Mancini, devre arası kampı sonrasında maç kondisyonları zayıf olan Drogba,
Sabri Sarıoğlu ve Eboué’nin fiziken daha da güçlenmeleri için bu oyuncuları Gaziantepspor
ve Elazığspor maçlarında mümkün mertebe sahada tutmaya gayret etti. Bundan da
şunu anlıyoruz ki her ne kadar ligi maç maç oynuyor izlenimi verse de Mancini’nin
kafasında fizik kaliteyle ilgili daha büyük bir fotoğraf var ve maçın
gidişatına göre değil büyük amaca göre davranıyor aslında. Nitekim bu
yüklemeler sonrasında bu üç futbolcunun da bir sonraki maçta daha da yukarı
çıktığına şahit olduk fizik anlamında.) Üçüncüsü de takımın kadro mimarisi
baştan aşağı değiştirilerek 6-0-4 karşısındaki acizlik büyük ölçüde giderildi.

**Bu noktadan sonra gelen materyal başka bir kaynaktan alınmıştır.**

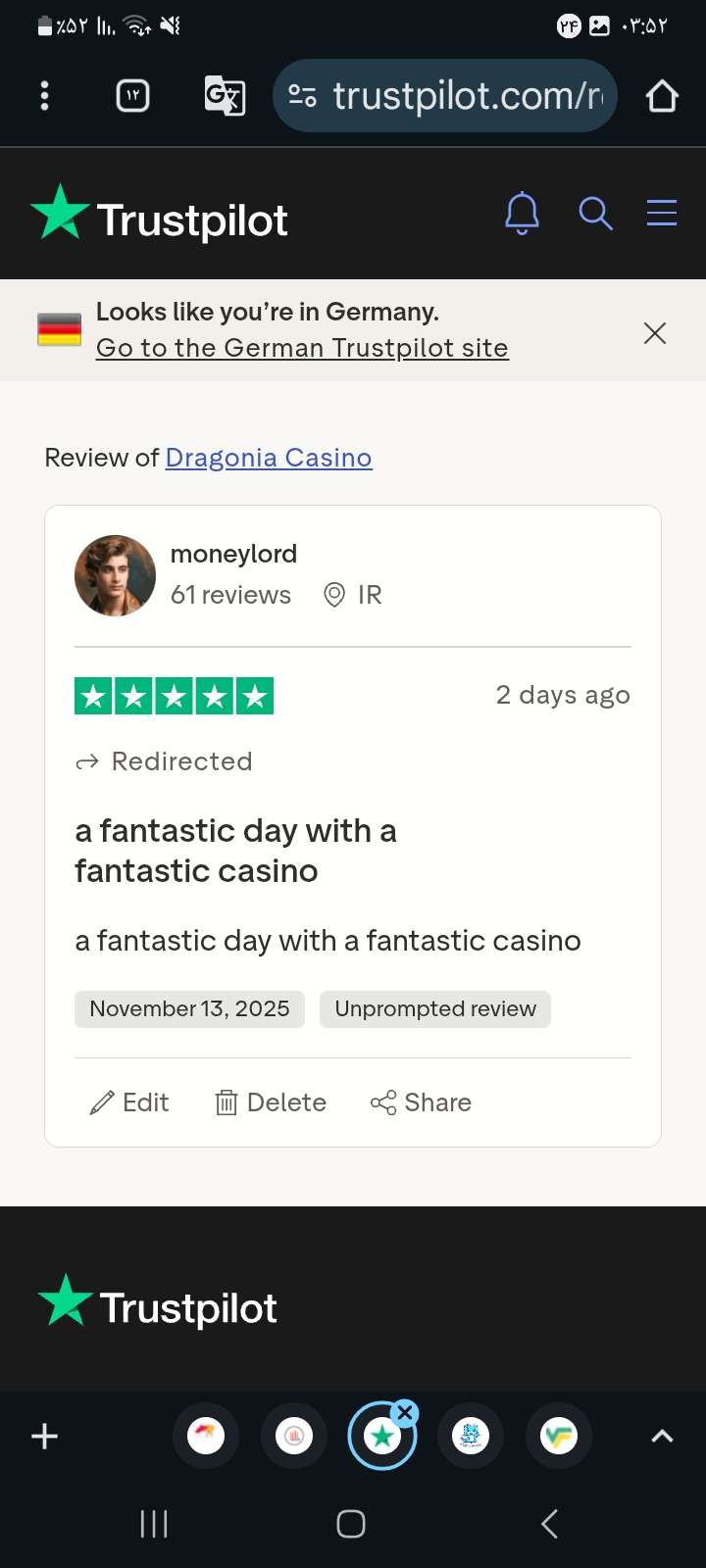Expand the tab bar with up chevron

point(662,1437)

Hatta daha da fazlası. Rotasyon ve kadro fakiri Galatasaray ligi ve kupayı ayrı
ayrı takımlarla sonuna kadar dek götürecek kıvama geldi.
Aslında bunlar elbette detay ve yan konular. Önemli olan tek
şey var, o da Mancini’nin nasıl bir futbol oynatmak istediği.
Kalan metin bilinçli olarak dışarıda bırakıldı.